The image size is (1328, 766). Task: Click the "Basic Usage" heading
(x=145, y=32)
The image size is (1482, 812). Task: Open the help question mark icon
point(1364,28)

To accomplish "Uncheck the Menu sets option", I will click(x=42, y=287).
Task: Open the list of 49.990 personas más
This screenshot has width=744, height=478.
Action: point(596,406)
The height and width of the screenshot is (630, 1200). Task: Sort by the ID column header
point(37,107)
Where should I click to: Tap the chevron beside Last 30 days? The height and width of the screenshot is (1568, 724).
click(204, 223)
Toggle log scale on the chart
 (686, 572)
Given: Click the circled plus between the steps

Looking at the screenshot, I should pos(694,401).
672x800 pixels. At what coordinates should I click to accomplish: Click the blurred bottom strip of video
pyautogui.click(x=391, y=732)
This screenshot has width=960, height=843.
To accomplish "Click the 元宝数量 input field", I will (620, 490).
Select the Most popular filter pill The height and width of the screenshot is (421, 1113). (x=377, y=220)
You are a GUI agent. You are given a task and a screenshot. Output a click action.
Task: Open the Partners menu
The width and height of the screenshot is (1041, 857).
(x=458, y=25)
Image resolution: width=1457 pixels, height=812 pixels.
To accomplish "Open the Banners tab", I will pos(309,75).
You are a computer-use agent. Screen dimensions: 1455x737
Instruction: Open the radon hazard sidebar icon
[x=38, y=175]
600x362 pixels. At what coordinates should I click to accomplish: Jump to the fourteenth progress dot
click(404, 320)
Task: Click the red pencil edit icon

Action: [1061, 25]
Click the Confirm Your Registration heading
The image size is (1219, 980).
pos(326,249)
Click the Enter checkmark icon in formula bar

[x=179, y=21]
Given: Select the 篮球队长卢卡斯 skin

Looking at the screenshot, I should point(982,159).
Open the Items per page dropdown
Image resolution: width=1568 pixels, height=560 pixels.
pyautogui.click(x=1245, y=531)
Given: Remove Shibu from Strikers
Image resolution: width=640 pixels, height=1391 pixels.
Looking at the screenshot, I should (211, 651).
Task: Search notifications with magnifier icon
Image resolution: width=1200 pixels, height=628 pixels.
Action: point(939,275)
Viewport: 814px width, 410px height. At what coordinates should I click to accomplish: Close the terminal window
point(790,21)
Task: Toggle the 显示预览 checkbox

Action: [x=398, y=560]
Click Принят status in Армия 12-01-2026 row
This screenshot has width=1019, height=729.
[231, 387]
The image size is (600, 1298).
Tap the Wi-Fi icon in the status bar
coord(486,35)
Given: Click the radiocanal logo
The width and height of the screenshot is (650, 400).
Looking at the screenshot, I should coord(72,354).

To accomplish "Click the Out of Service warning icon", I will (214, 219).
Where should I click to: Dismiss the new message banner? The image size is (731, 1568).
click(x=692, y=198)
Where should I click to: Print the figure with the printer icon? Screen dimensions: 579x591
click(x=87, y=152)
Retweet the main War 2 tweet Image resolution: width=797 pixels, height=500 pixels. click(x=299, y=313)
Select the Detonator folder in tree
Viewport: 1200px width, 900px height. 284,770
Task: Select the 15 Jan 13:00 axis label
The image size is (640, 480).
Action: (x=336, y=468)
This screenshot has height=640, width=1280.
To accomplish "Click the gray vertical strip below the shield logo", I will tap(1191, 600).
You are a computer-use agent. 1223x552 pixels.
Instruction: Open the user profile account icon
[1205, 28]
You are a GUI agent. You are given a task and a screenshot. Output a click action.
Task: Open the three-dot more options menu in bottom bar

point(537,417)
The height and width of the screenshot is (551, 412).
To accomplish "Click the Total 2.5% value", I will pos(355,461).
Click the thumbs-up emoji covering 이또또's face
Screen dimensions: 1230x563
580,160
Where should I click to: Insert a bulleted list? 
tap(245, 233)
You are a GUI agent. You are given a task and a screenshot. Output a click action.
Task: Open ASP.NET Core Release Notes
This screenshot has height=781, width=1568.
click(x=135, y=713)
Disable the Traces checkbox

◆ Your goal ◆
The lines to return are those in the entries above that include "will".

◆ Answer to the exercise ◆
To accomplish "Uncheck the Menu sets option", I will click(x=42, y=287).
To accomplish "Click the 元宝数量 input field", I will (620, 490).
To accomplish "Open the Banners tab", I will pos(309,75).
To accomplish "Click the Out of Service warning icon", I will (214, 219).
To accomplish "Click the gray vertical strip below the shield logo", I will tap(1191, 600).
To accomplish "Click the Total 2.5% value", I will pos(355,461).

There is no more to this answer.